● **Information shown**
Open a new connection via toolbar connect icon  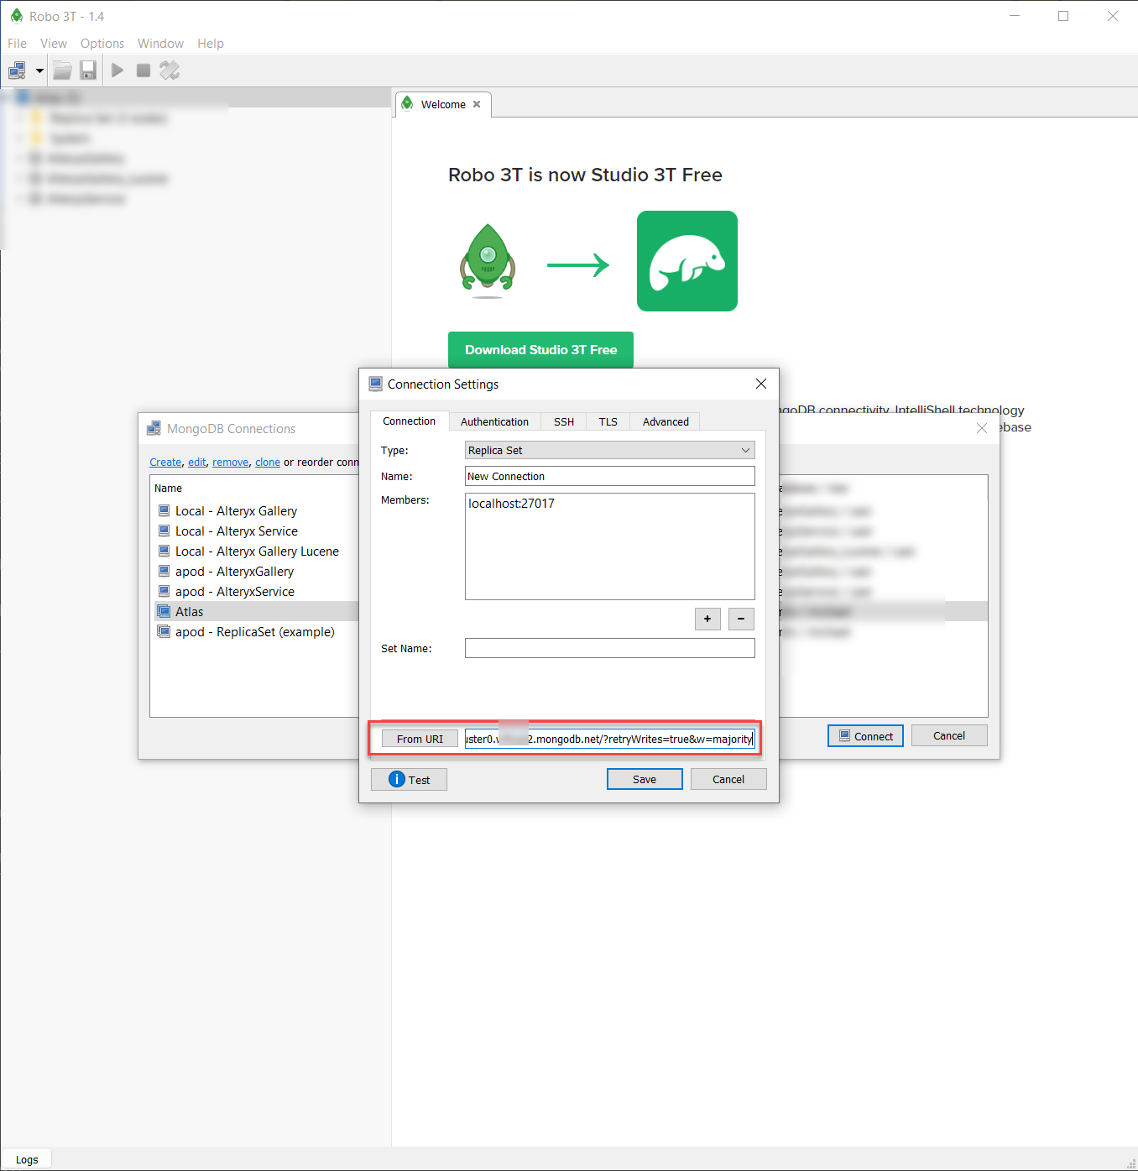coord(15,71)
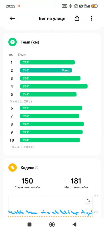Image resolution: width=104 pixels, height=231 pixels.
Task: Tap the back arrow icon
Action: pyautogui.click(x=12, y=18)
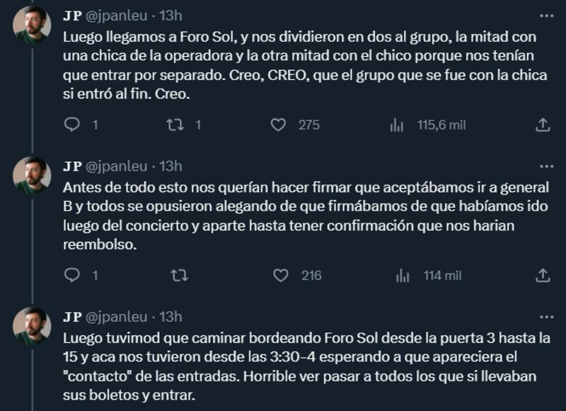Like the tweet with 275 likes
The height and width of the screenshot is (411, 566).
(x=279, y=125)
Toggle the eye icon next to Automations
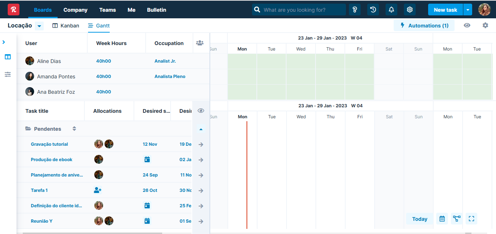 click(x=467, y=25)
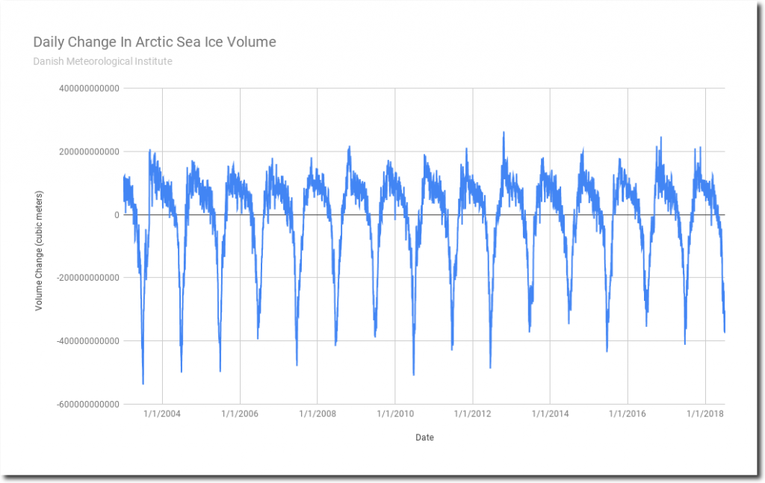The width and height of the screenshot is (765, 483).
Task: Select the 1/1/2018 date label
Action: tap(705, 414)
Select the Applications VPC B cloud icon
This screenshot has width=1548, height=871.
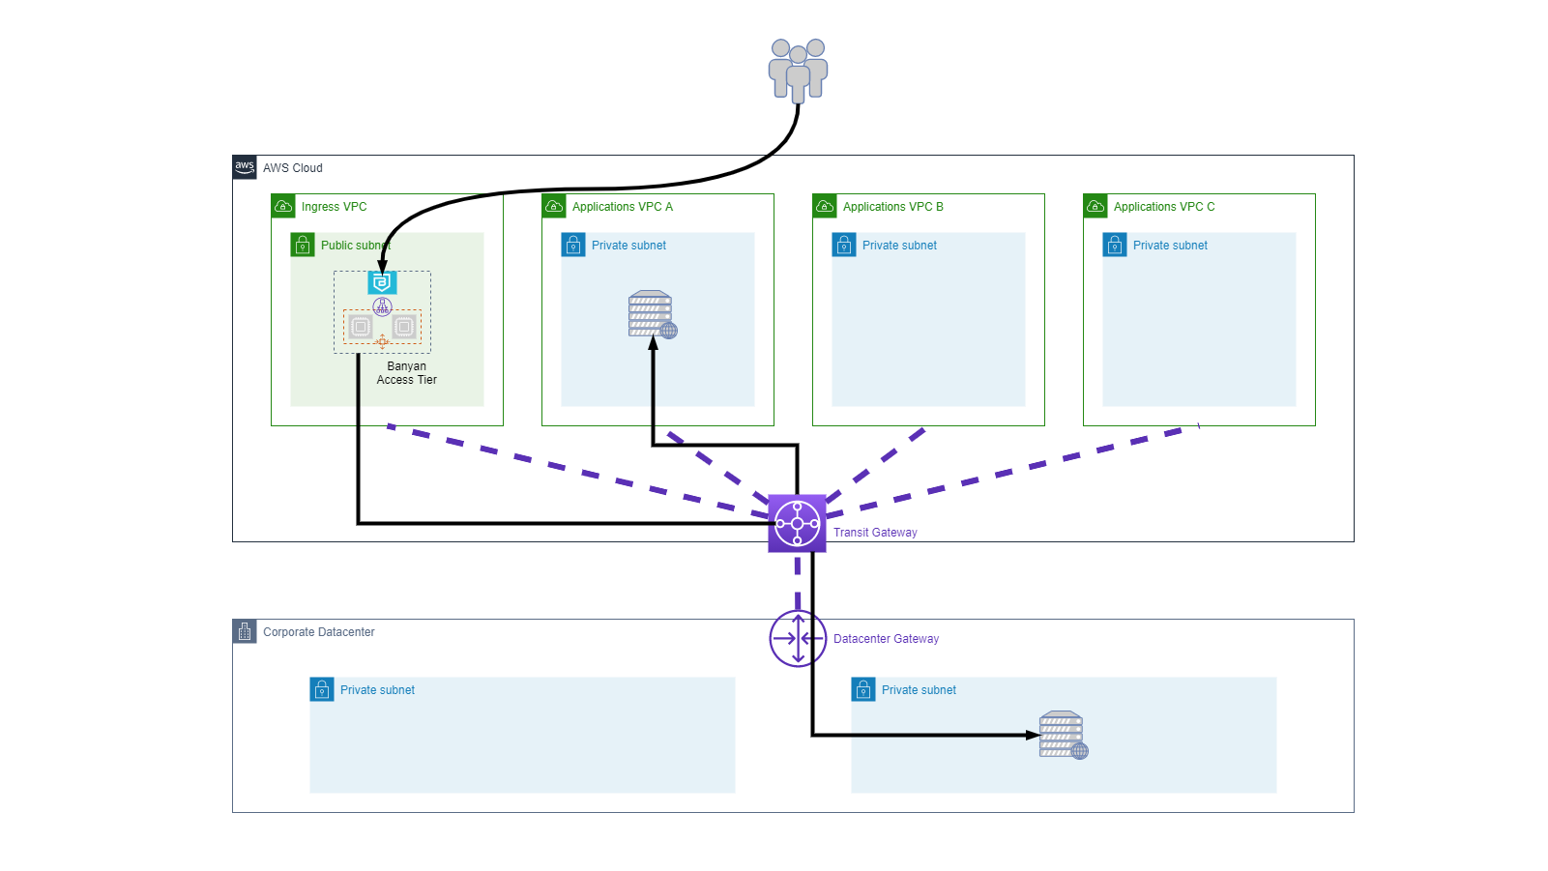tap(825, 206)
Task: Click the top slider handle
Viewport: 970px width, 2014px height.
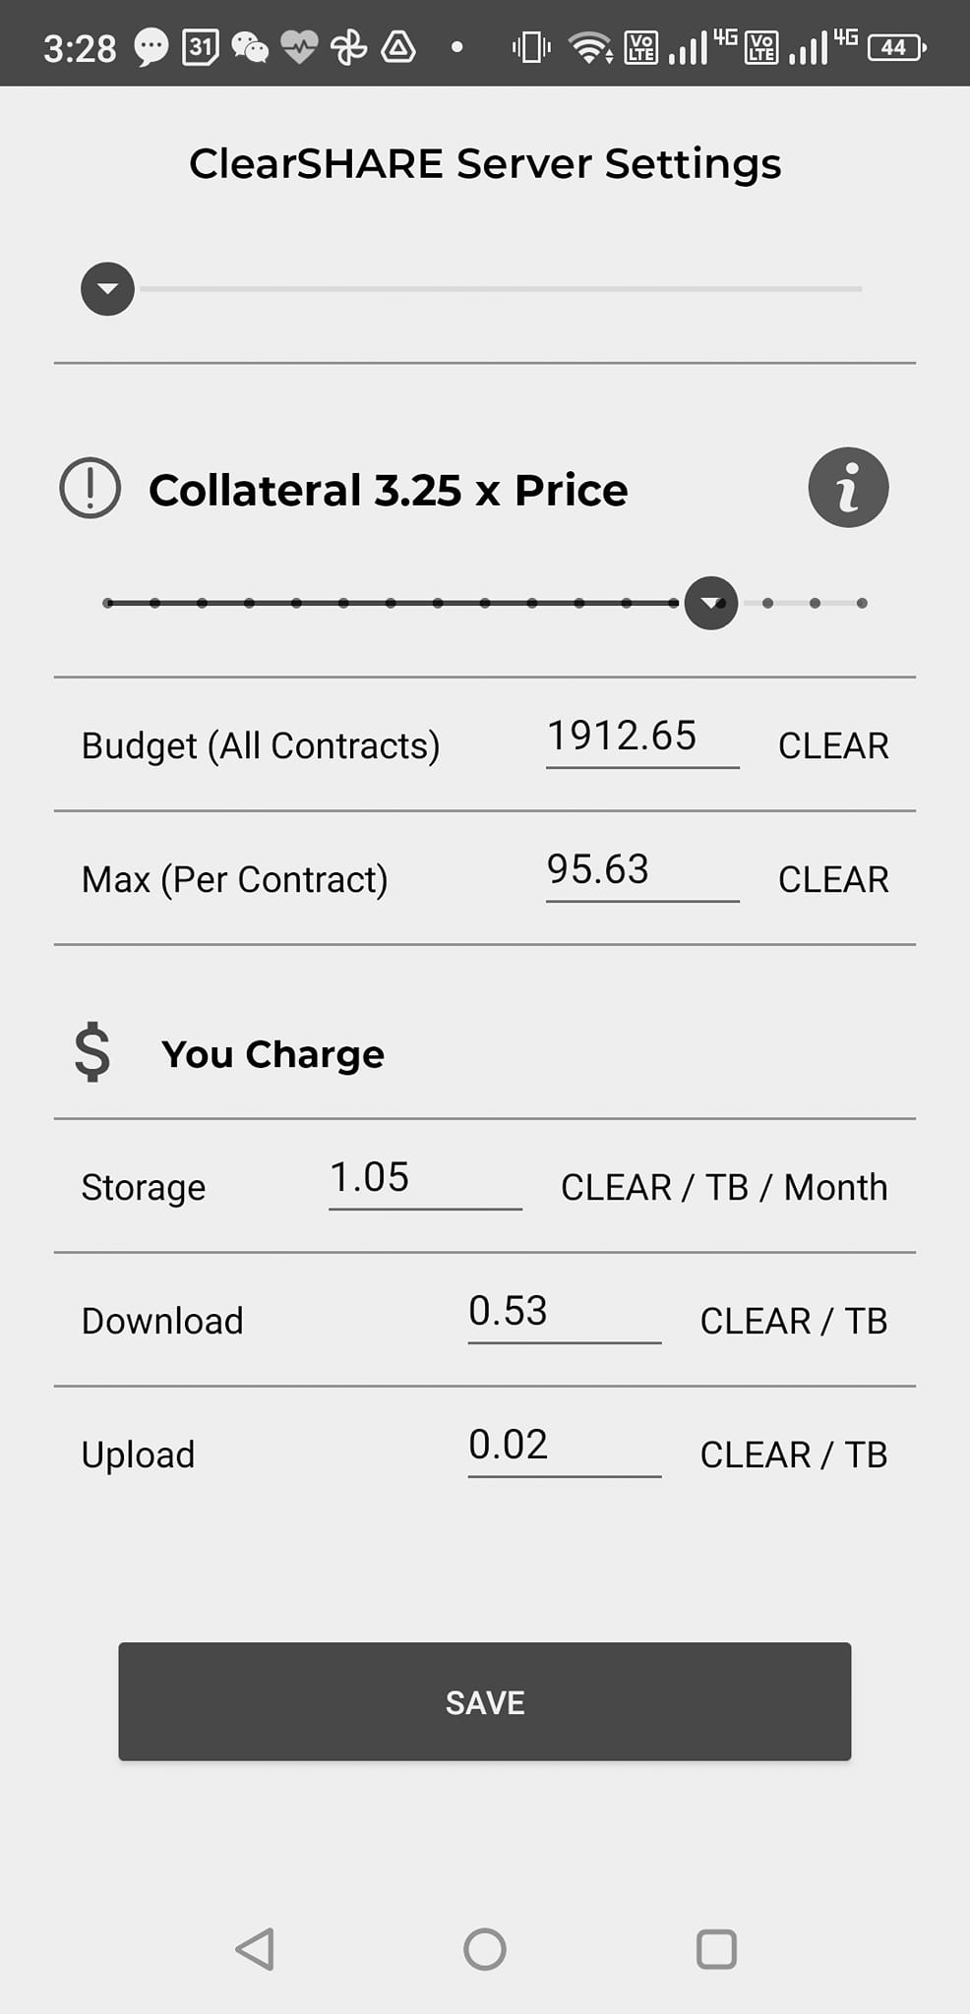Action: [x=107, y=289]
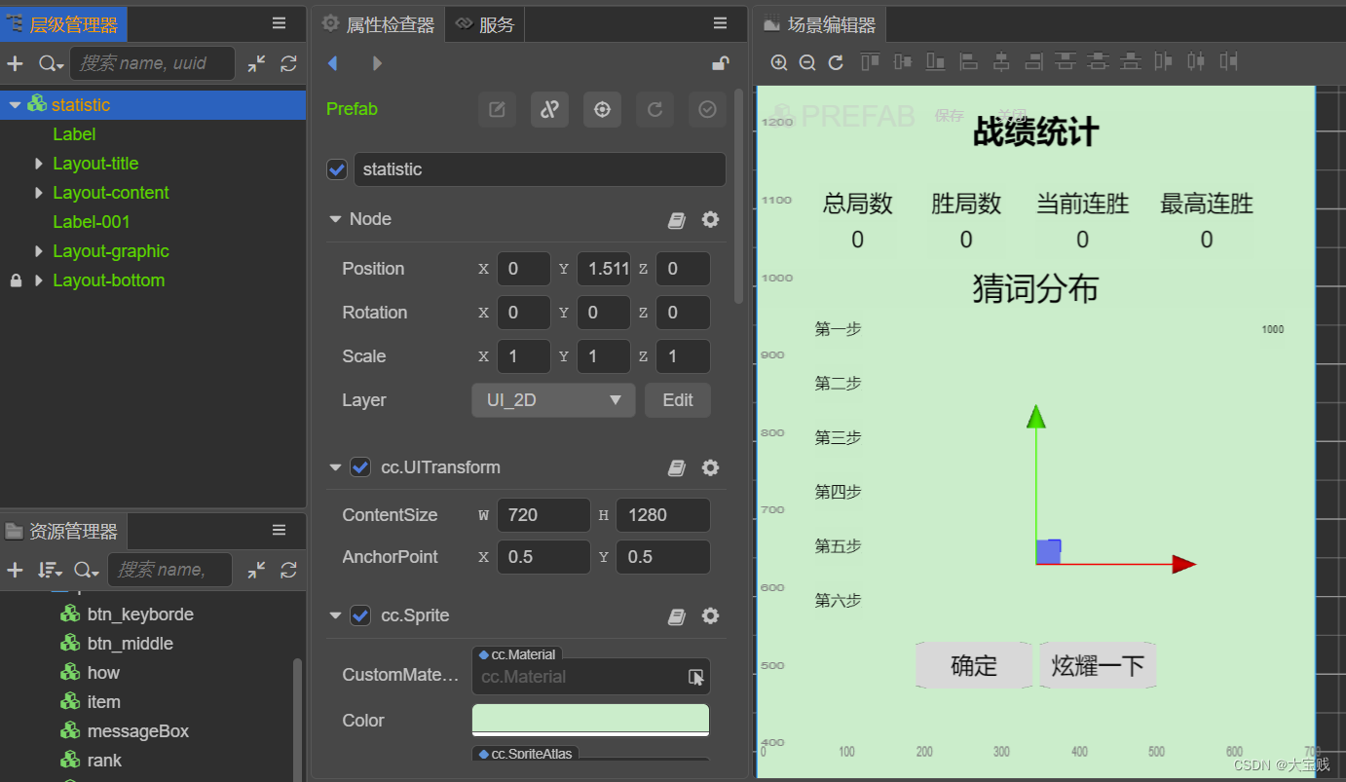
Task: Disable the cc.UITransform component checkbox
Action: [360, 467]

● **Exercise goal**
Print everything from the line containing "Toggle the eye icon next to Automations" down to the end of the items, word for word, leaving out the pictures.

● **Exercise solution**
Toggle the eye icon next to Automations
 click(x=467, y=25)
The width and height of the screenshot is (765, 483).
Task: Select the 1/1/2018 date label
Action: tap(705, 414)
Select the Applications VPC B cloud icon
This screenshot has width=1548, height=871.
tap(825, 206)
Task: Click the top slider handle
Viewport: 970px width, 2014px height.
Action: [x=107, y=289]
Task: Disable the cc.UITransform component checkbox
Action: [360, 467]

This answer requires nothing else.